Polycom today announced:

  • Its intention to acquire HP’s Visual Collaboration Business — adding to the rich set of endpoints and capabilities Polycom has developed internally.
  • The formation of a group of service providers to be called the Open Video Communications Consortium (OVCC) — dedicated to making intercompany video communication as easy as intercompany telephone communication.
  • The continuation of joint development and go-to-market activities with Microsoft.
  • A two-for-one stock split.

Polycom has really come out of the gates running this year — acquiring Accordant’s archived video solutions and now HP’s real-time video solutions in just one quarter. The belief in video is palpable and real in all of Polycom’s actions — from its acquisition strategy to its daily routines. I was pleasantly surprised recently when I found it simple to connect via video with Polycom’s Analyst Relations Director Avi Orenstein just by typing his email into the address screen on a standards-based video endpoint I was testing. Technical kudus go to Polycom and Cisco (the device was a Cisco EX 90), but the fact that Avi took the video call in stride and we were 2 minutes into the conversation before he asked how I connected tells me Polycom really lives the catchphrase “Video is the new telephony,” making it a credible vendor to deliver that promise to market.

The acquisition of HP’s Visual Collaboration Business Unit is a commitment to developing the breadth and scale to continue to be a market leader. The technologies, products, and expertise within that business unit are formidable, and they are crying out for some assistance in marketing and selling video solutions, which Polycom has exhibited a willingness and ability to do. Polycom is also planning to put its video solutions onto HP’s webOS touchpad line of products. More products and more platforms for existing solutions plus a network of resellers and service providers, as well as a set of its own managed services, paves a wide road on which Polycom plans to drive the market forward. Polycom will consolidate all products and offers based on open standards moving forward — as customer needs dictate.

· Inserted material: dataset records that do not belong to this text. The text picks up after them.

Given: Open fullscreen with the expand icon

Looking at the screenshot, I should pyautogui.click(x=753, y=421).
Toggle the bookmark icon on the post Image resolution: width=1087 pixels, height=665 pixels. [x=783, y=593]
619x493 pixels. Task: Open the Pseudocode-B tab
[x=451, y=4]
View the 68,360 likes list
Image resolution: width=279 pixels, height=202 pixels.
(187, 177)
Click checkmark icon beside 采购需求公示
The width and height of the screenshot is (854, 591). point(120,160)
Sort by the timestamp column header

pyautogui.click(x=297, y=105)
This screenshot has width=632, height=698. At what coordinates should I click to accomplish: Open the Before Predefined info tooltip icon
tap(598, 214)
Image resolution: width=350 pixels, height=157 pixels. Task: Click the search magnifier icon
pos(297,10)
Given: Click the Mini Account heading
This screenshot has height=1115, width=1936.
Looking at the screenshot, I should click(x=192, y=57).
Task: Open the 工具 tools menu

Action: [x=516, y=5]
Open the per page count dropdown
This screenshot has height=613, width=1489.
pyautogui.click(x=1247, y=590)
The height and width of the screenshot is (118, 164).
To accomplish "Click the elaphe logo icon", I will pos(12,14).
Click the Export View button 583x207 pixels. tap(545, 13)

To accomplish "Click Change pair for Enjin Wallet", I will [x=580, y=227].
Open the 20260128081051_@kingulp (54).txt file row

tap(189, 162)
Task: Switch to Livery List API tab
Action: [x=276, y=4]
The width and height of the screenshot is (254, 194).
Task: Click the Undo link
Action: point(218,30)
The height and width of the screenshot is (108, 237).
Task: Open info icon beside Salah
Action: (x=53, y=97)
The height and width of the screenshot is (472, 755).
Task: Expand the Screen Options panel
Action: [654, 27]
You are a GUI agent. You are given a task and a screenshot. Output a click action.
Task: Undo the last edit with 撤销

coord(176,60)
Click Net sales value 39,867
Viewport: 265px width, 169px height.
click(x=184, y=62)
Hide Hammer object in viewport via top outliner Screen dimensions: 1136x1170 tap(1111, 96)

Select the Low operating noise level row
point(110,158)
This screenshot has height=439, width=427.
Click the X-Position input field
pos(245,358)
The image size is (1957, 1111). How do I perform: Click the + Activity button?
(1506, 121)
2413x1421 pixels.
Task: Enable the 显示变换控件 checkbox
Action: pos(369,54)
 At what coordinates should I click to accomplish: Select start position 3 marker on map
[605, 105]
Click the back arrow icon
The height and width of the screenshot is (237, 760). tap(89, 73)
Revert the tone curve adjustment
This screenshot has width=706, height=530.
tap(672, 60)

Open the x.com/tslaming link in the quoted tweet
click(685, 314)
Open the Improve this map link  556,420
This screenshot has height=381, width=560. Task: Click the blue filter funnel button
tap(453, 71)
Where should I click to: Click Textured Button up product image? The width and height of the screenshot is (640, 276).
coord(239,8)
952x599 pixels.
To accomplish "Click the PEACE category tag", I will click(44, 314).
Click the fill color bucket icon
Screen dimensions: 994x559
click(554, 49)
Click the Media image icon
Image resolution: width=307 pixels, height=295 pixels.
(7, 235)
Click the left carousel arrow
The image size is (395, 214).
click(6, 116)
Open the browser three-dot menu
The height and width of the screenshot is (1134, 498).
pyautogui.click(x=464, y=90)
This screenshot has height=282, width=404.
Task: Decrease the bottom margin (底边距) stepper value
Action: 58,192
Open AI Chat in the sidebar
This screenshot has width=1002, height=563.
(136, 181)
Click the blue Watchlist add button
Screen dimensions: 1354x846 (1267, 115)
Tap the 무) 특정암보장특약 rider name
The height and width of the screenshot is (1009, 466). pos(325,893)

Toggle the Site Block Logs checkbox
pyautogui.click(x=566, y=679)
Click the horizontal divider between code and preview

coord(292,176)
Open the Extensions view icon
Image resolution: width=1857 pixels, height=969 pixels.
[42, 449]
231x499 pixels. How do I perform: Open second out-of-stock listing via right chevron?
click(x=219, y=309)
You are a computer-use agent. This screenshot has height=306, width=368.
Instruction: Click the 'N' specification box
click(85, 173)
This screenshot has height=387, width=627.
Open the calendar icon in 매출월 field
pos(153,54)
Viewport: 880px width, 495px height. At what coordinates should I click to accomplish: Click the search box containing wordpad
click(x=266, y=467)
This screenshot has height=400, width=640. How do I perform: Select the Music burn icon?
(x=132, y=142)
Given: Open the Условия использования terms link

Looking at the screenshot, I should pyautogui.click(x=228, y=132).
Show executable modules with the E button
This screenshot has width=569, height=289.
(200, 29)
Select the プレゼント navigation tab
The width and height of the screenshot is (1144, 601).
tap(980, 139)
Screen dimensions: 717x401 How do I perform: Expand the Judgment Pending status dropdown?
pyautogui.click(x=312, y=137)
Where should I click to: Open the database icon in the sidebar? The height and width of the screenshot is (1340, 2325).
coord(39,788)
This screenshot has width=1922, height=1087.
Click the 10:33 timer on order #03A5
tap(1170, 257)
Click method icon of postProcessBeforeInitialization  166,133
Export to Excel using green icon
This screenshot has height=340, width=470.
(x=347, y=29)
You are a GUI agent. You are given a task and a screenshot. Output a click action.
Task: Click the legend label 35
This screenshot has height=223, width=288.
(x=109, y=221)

Polycom’s commitment to open standards and operational efficiencies for service providers indicates to me that the firm wants to address inter-vendor interoperability head-on — in the real world, networks of service providers trying to make a buck from video services, and not in the laboratories of technology vendors. Enabling intercompany, cross-carrier, multivendor video connections is critical to unlocking the value promised by Metcalf’s Law — the exponential increase in network value that results from increasing numbers of connected and points — but it is not the only hurdle. I am anxious to see the service providers of OVCC deliver a robust, easy to use scheduling solution that will enable information workers to reserve and connect video conferences without having to learn new processes or involve additional third parties.

Polycom and Microsoft already work closely together with agreements around UC development and go-to-market activities as well as in conjunction with a cross-section of the industry — via the Polycom Open Collaboration Network and the Unified Communications Interoperability Forum. Today it revealed an application code named Rally that connects Microsoft Lync UC capabilities and Polycom endpoints — enabling simple use of Polycom meeting room products leveraging the Microsoft Lync UI.

What does all this mean? Polycom is joining the march of vendors betting on the improved collaboration made possible by video — and adding its own twist by focusing on platforms and interfaces that enable the cloud services that will deliver intercompany, cross-carrier solutions in a way that will enable service providers of all types to profitably participate in the market.

Polycom clearly has Cisco in mind as it builds its video strategy. It plans to compete with Cisco by offering a broad, more open set of capabilities that even encompass interoperability with Cisco’s own Telepresence Interoperability Protocol (TIP). With HP, Juniper, Microsoft, and others as partners, Polycom has aligned a remarkable cross-section of vendors to deliver open, cost-effective video (and broader unified communications) solutions that enable multivendor, cross-carrier, intercompany communications. Going toe-to-toe with Cisco is a daunting challenge, but Polycom is ready take it up. Scott Stevens, the VP of worldwide technology engineering at Juniper, said on Polycom’s webcast today that Polycom video solutions run as well or better on Juniper networks than Cisco video solutions run on Cisco networks . . . but isn’t the openness the objective?

If Polycom can take the lead in offering open interoperable services, it can hurt Cisco in its core business. However, it is not clear that this set of announcements and relationships can deliver more open interoperability than the legacy Codian technologies that Cisco owns and markets through a long list of service providers today, giving Cisco an advantage until Polycom can prove that its solutions are more open.